Hold the knob down for a few seconds. Check that "You are still holding down, don't track forward until you let go" and then PULSE - MUTE appears.
If that all happens then you know the knob is sending the correct signals to the Arduino
Step 4: Use the Multimeter to See What Wire Connects to the Tip of the 3.5mm Stereo Cable
Make sure you have a stereo cable. It should have two black rings on the end, not 1 or 3. I accidentally got a mono cable for the wiring images in step one.
The very tip of the 3.5mm end is what sends the signals to the radio. By changing the resistance in the circuit to a specific level, the digital potentiometer sends a command to the radio.

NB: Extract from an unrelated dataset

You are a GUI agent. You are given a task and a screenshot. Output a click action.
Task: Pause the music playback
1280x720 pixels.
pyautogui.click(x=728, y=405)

Make sure the tip of the male end of the stereo cable connects to a wire that leads to the correct pin of the digital potentiometer: RH. The other wire, connected to RW, will be the ground wire of the stereo cable, which is normally the part of the end farthest from the tip (it’s the middle one on some stereo cables though). If you are salvaging a cable, the ground wire will either be one of three wires or sometimes, like in the case of my prototype, it will be a bunch of strands surrounding two wires inside the cable. The strands should be gathered and twisted and connected to the pot. The other of the two wires inside the strands (in my case, the red one) we are not using. So even though it’s a stereo cable, we are only using one of the lines, and ground.
Step 5: Test the Knob
See if your knob works by plugging the stereo cable into the W/R port on the back of your Radio and keeping the arduino plugged into the computer.
When you see text like PULSE-UP in the serial monitor, you should see the graphical interface of the radio pop up at the bottom of the screen and the volume should go up a notch. Test out all the commands.
Step 6: Solder Your Components to a Piece of Perfboard
Now that you know your prototype works, you could just solder all those wires together in a big rat's nest that you shove behind your car panels somewhere. I did this at first and it was fine for a while. But then it got unstable and tweaked out while I was on the road and sent the volume to 100%, I had to pull over and disconnect the USB. I didn't crash but it definitely hurt my eardrums.
So make it into a final product by soldering all the connections you just made onto a perf board, which organizes the connections and makes the things sturdier.
You can solder the components to the top of the board and make all the wiring connections on the bottom by sticking the wires up through the holes soldering them at the top, and cutting away the excess wire. It helps to have a flush cutter to cut away the excess.
For my final design I used a 3.5mm female jack to plug a 3.5mm male to male cable. You can also just solder the wires to the board and then use straight solder or more wires to get them to the digital pot pins.
I used the jumper wire from the rotary encoder and plugged the male ends into screw terminals mounted onto the perf board. Again, you can just use direct solder instead of screw terminals.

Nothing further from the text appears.